Lord Dubs, whose Bill will be debated on 14 January, told The Independent: "If Parliament is unwilling and the monarchy is unable to discuss the issue, then royal reform risks becoming the Bermuda Triangle of the British constitution. The monarchy itself will increasingly suffer from this politics of 'benign neglect'. A majority of Britons support the monarchy but regard these highly anachronistic features as unacceptable." His measure is based on recommendations last year from a commission on the monarchy set up by the Fabian Society, on whose executive he sits. But it does not include the commission's call to end the requirement for the king or queen to be a Protestant.

To keep up pressure on the Government, MPs will table a Commons motion backing the Bill, which was given a first reading in the Lords yesterday.

Lord Dubs said: "The idea that a female first-born heir should be passed over in favour of a younger brother is surely offensive to the vast majority of Britons, following the great social revolution in the position of women in recent decades."

The Labour peer said the ban on the monarch or heir marrying a Catholic was an outdated piece of religious bigotry. "At present, Prince William could live with a Catholic girlfriend without forfeiting the right to be king, but the moment they were married he would be instantly disqualified. Indeed, while the heir is barred from marrying a Catholic, it is surely absurd that the spouse could later convert to Catholicism without this being a problem," he said.

The last attempt at gender equality in the succession was made in 1998 when Lord Archer of Weston-super-Mare, the former deputy Tory chairman, brought in a Bill. The Government said there was "no real reason" to oppose equality but wanted to bring in its own legislation. Lord Archer then withdrew his measure but the Government has taken no action since.



Stephen and Matilda

Raised by his uncle, Henry I, Stephen of Blois pledged to support Henry's daughter Matilda as successor to the throne but then usurped her when Henry died in 1135 and nobles balked at the idea of a female ruler.

His actionscaused civil warbetween the rival camps. In 1138, Matilda's half-brother Robert, Earl of Gloucester, took up arms on her behalf. She invaded England in 1139.
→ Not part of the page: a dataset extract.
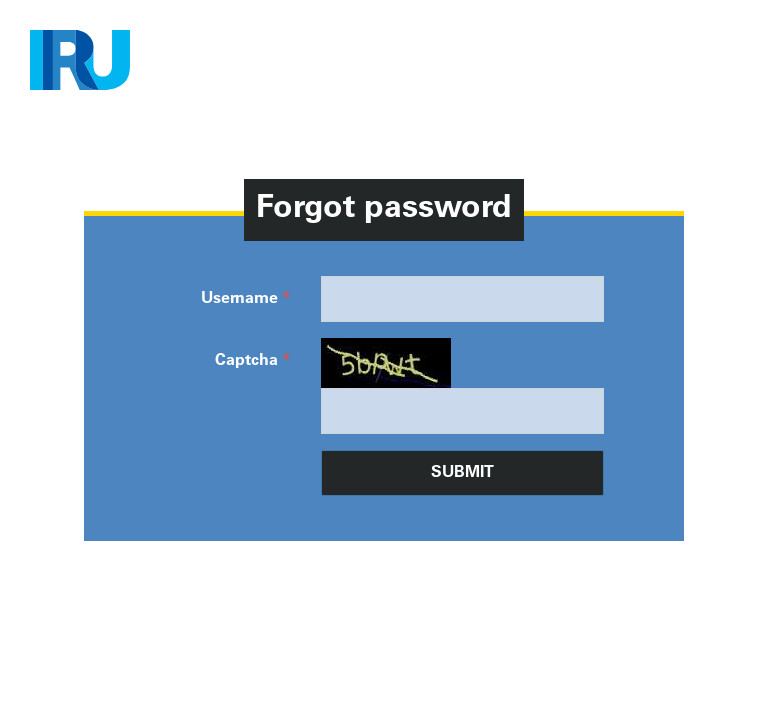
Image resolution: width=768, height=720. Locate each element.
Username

"Maud" captured Stephen in 1141, but eventually he was released and went on to gain the upper hand. She fled in 1148 but he had little control over the warring nobles, hoping only to secure the succession for his son, Eustace.
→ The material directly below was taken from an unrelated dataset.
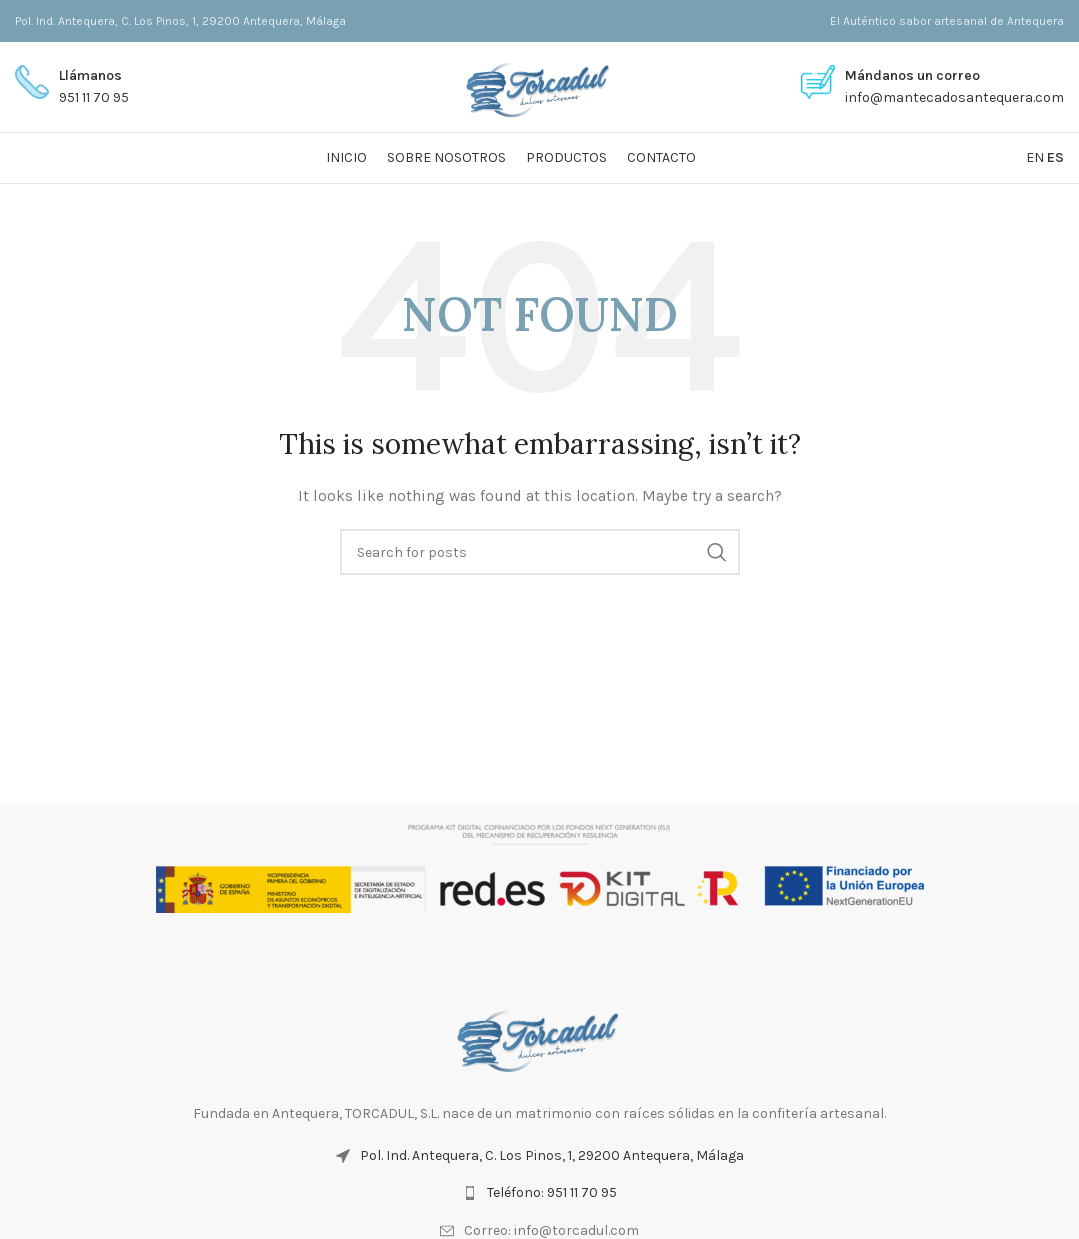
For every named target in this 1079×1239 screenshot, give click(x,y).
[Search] (540, 552)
Matilda's son Henry, invaded in 1153 to claim his inheritance. Eustace died early, and Henry succeeded Stephen. The affair resonated 400 years later, with Henry VIII's demand for a son - resulting in the divorce and beheading of wives who did not bear male heirs - rather than allow the crown to pass to his eldest child, Mary.
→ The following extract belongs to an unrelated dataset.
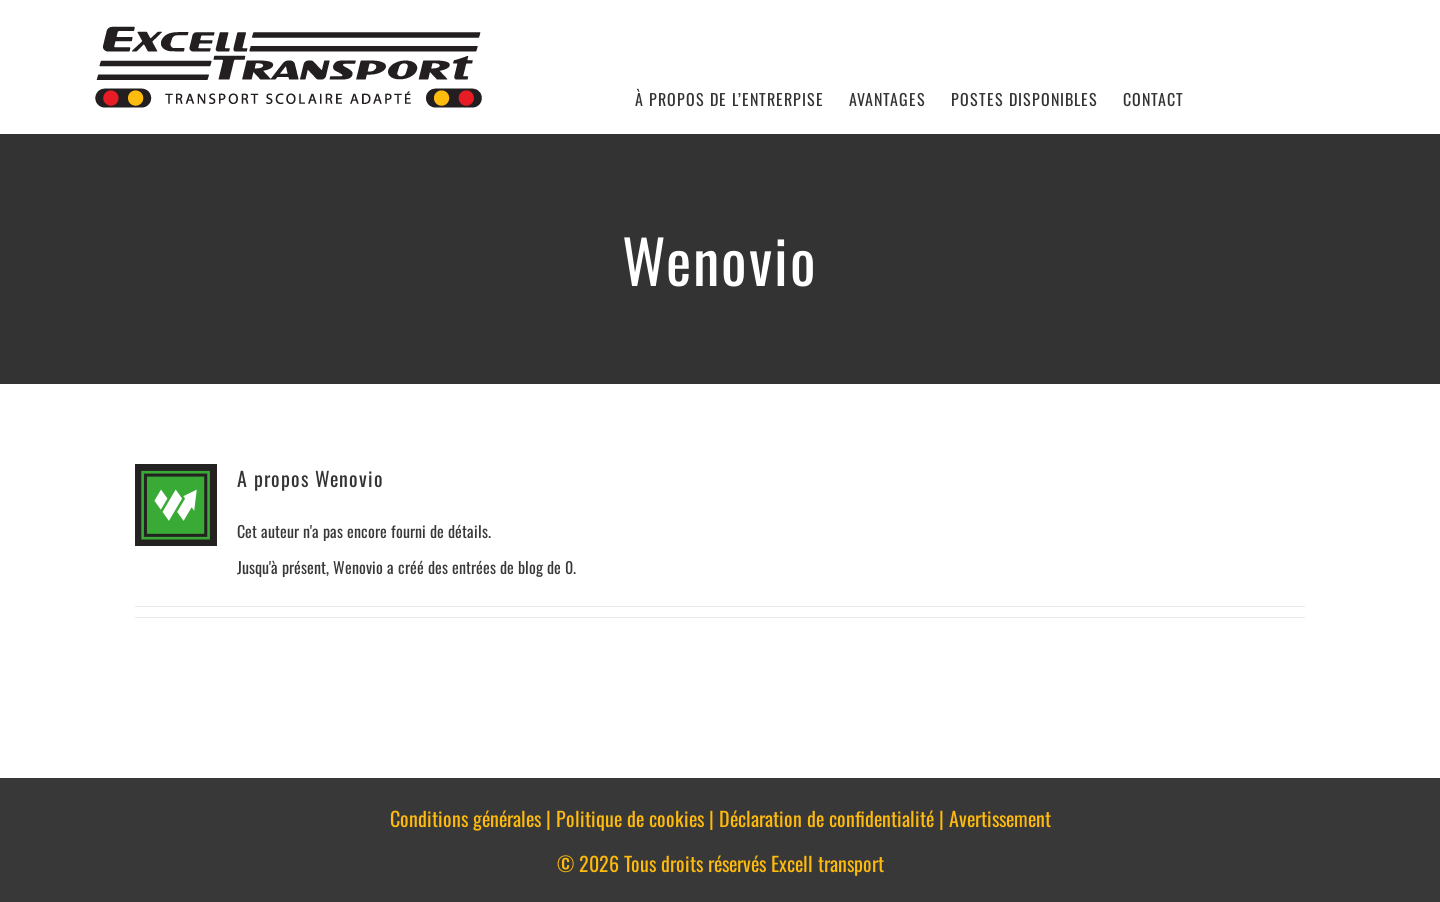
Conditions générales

Edward VI, Mary and Elizabeth I

Edward VI became king aged nine on Henry VIII's death in 1547 - the throne passing over his sisters Mary, top right, and Elizabeth, below. Edward's uncle, the Duke of Somerset, wielded power as protector but was executed in 1549 and succeeded by the Duke of Northumberland. In 1553, Edward showed signs of TB and by May it was clear he would die. His rightful successor was Mary, but Northumberland devised a new order of succession passing instead to Lady Jane Grey, his daughter-in-law. She was queen for nine days before Mary entered London. "Bloody Mary", who burnt Protestants at the stake, died in 1558. Elizabeth, who was imprisoned by Mary, succeeded and went on to defeat the Spanish Armada sent by Philip II, Mary's husband, re-establishing the Protestant faith.


The Princess Royal (Empress Frederick) and Edward VII

Despite being born a year before her brother Edward, Princess Victoria, eldest child of Queen Victoria, never went on to rule her country. When their mother died in 1901, the risqué Edward - famous for his indulgence in drink, gambling and women - became Edward VII. He proved remarkably popular as a monarch and his European connections paved the way for the Anglo-French Entente Cordiale of 1904. The throne passed down his line of the family - to his son George V - when he died after a series of heart attacks in 1910. The 17-year-old Victoria had been free to marry Friedrich Wilhelm of Prussia, and gave birth to Wilhelm, later Wilhelm II, the last German Kaiser, and arch-enemy of Britain during the First World War.